### WRITTEN INSTRUCTION:
In the boat-shipping post below, what cost per mile does the writer say to figure on in today's market?

### SOURCE TEXT:
I moved my boat from the Great Lakes to the PNW. A 42 Ocean Alexander 423 classico, which measures out like a lot of 45+ footers. Overheight and overwidth, I did not remove the flybridge, and would not recommend it if you can avoid it, for all the reasons already mentioned. In my case, a marina was being closed to make condos (what a waste), so I did all the prep work for the haul myself - a lot of work, but then I knew how to put it back together at the other end. Even though the bridge did not come off there is still plenty of work to strip everything off the boat for 60 mph winds, and overhead clearance. We also pulled the props to get it as low on the trailer as possible. Keep in mind that several states are very restrictive - in one case, the pilot car was required to drive the route first and then come back and bring the boat which added to the cost. In today's market, figure on about $10+ per mile, so more like $20,000 plus for your haul.

### DATA RECORDS:

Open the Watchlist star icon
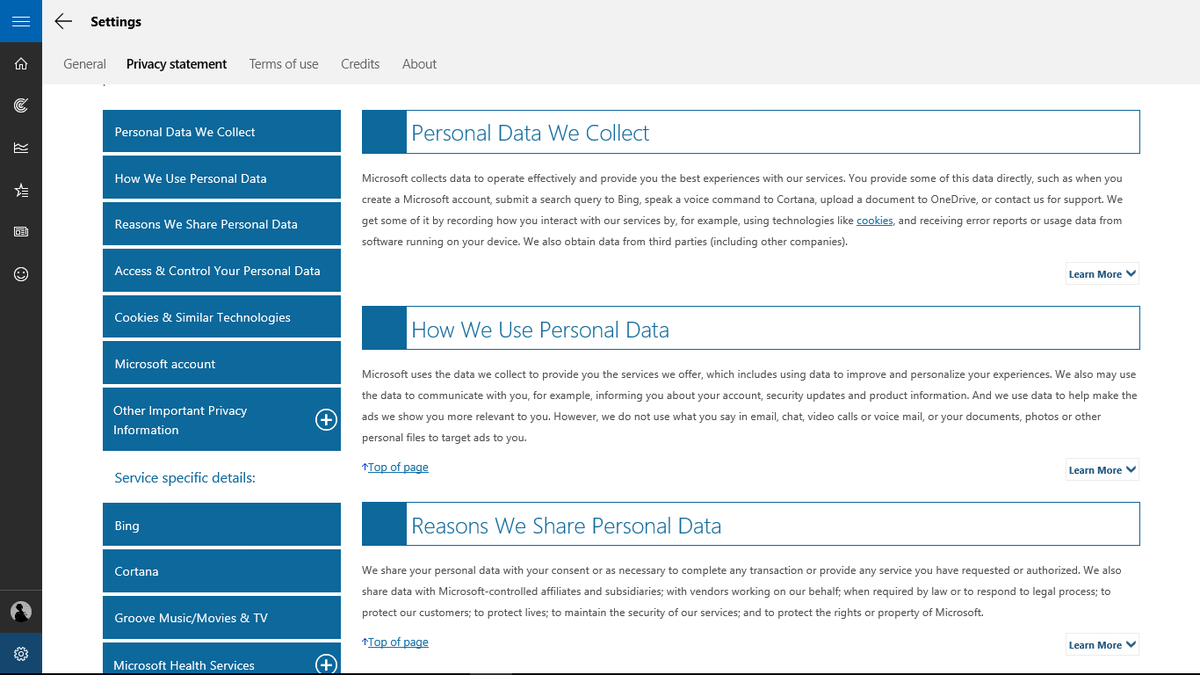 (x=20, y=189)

==

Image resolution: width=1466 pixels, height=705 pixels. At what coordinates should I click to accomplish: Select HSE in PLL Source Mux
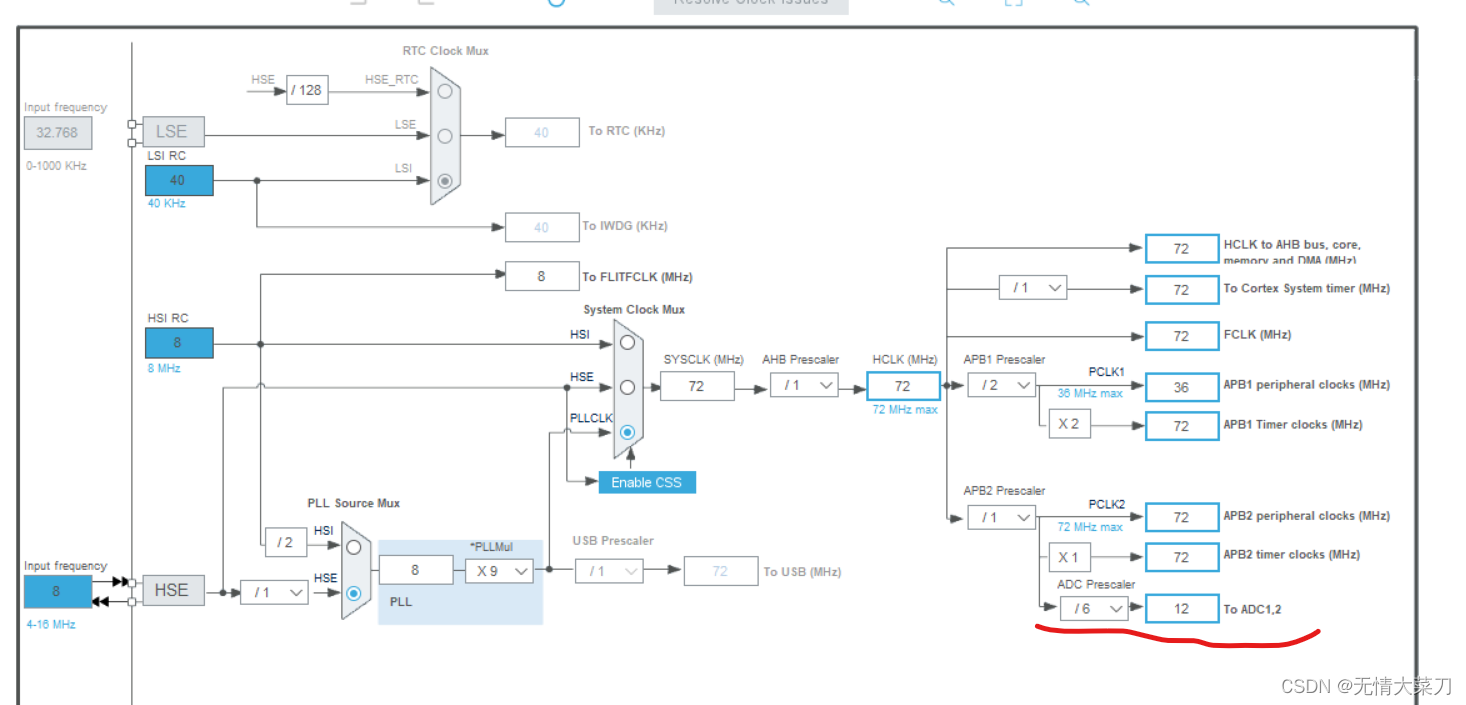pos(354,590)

### PROBLEM SOLUTION:
About $10 or more per mile.